Fitting Rooms

| 17 Feb 2015 | 01:58

    Mother of Sorrows Richard McCann Pantheon, 196 pages $20

    "My name is Maria Dolores," the mother in Richard McCann's new story collection tells her young son and his playmates. "In Spanish," she goes on, "that means 'Mother of Sorrows.'" Indeed, Maria's sorrows echo through McCann's carefully interconnected fictions, as does her theatrical, nostalgic voice. A typical bedtime story: "Once upon a time," she tells her son, "my parents looked like F. Scott Fitzgerald and Zelda Fitzgerald."

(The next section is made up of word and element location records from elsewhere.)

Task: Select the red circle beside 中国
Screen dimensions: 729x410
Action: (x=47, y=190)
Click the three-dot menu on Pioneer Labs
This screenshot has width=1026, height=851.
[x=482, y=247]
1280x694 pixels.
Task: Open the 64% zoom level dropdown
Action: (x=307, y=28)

    If Maria starts off with drama, McCann begins his collection more quietly. Maria is living with her Pentagon-employed husband and two proto-gay sons (the unnamed narrator and his older brother Davis) in the Eisenhower-era Maryland suburbs. In one early story, "Dream House," the two brothers try to persuade their father to build a bomb shelter. In another, the narrator tries to keep a secret diary during a fishing trip on which he's supposed to be bonding with his father. Both projects fail. And, in "My Mother's Clothes: The School of Beauty and Shame," the narrator and his best friend spend a hazy summer dressing in Maria's clothes; as the boys are caught, the summer and the friendship end.

    McCann pays careful attention to childhood's supposedly small sorrows. But soon there are larger ones: the father's early, unexpected death, Davis' drug addiction and, eventually, his fatal overdose. There's alcoholism. There's AIDS. But, in contrast to Maria, McCann is never melodramatic or indulgent; his voice is always restrained.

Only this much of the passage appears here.